A major point in the Bloomberg report is that U.S. exporters are still nervous about the trade outlook, even after President Trump’s recent reassurances and the recent U.S.-EU agreement meeting. The U.S. Commerce Department is continuing an investigation into car imports under an act that permits trade restrictions if needed to safeguard national security.

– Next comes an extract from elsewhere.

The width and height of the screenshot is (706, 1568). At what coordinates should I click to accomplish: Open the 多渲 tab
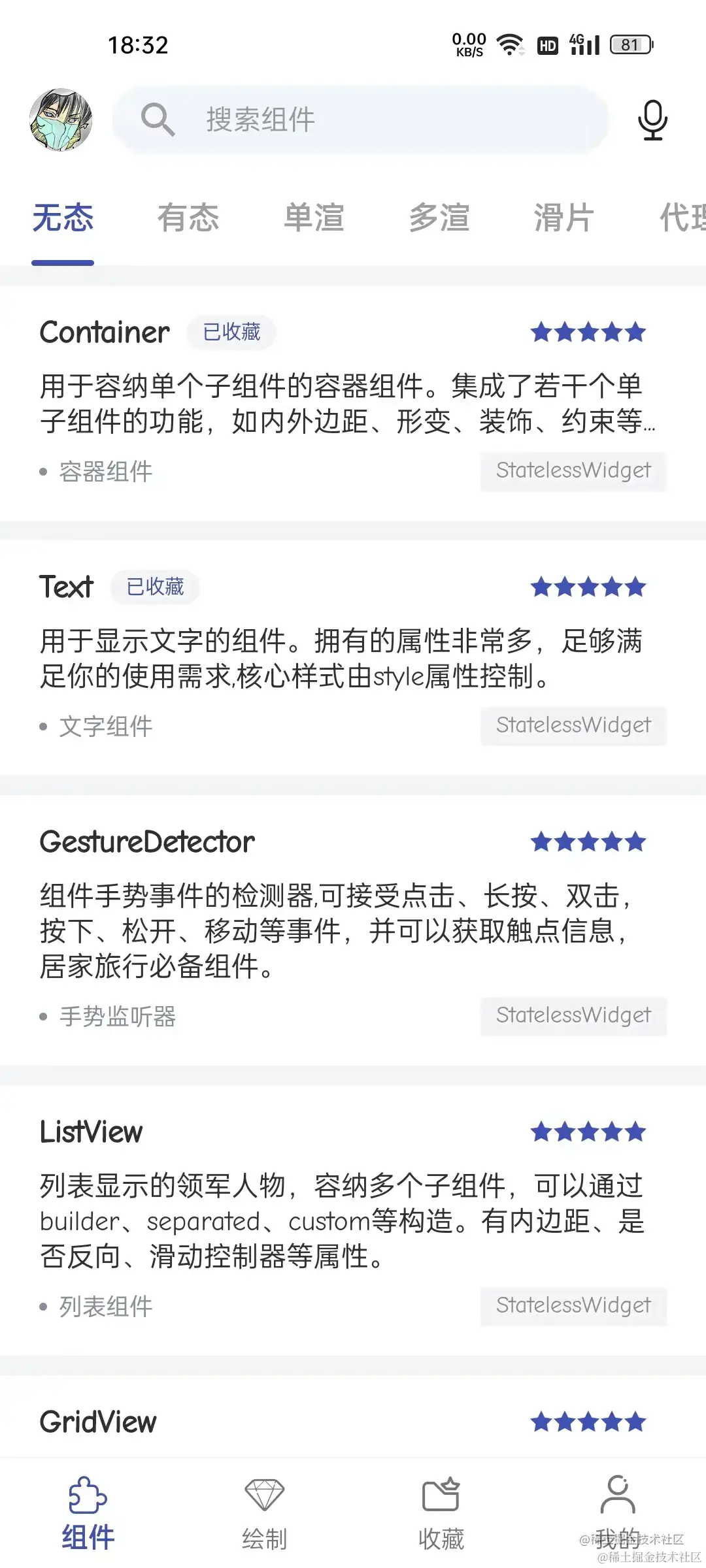439,218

That’s a particular concern for Germany, the report notes. Vehicles were its largest export category by value in 2017, accounting for almost a fifth of the total, and levies on vehicles including Mercedes-Benz, BMW AG and Porsche models would represent a significant blow to the economy. Chancellor Angela Merkel last month described potential auto tariffs as “a danger for the prosperity for many in the world.”
The U.S. is also Germany’s largest non-European Union export destination, taking 9 percent of the nation’s shipments last year.
The breadth of the economy’s manufacturing base shows how difficult it would be to curb exports through product-specific tariffs, Bloomberg says. The country is also a major seller overseas of machinery, chemicals, electronics and electrical equipment.
The German global trade surplus was 122 billion euros in the first half of 2018, putting it on track to match last year’s 244 billion euros, and within reach of 2016’s record 249 billion euros.
One area where the nation is largely dependent on imports is crude oil and natural gas — a fact that has led the President to allege the country is “captive to Russia” for its energy supplies and tried to pitch U.S. liquefied natural gas (LNG) instead.
The EU officials told the president at their meeting that Europe will expand imports of the fuel from the U.S., but “that may not add up to much,” Bloomberg says. Germany has so far been lukewarm to the idea of buying U.S. LNG, and analysts have noted that supplies from Russia’s vast Siberian fields are far cheaper.
So, we will see. The administration’s new tariffs, along with promises of even larger increases are causing widespread concern across the economy, as are the policies being used to administer the new restrictions. And, the administration’s “farm aid” pledge of some $12 billion is facing a decidedly cool reception in many quarters, as well. This certainly is a trade policy debate producers should watch closely as it emerges, Washington Insider believes.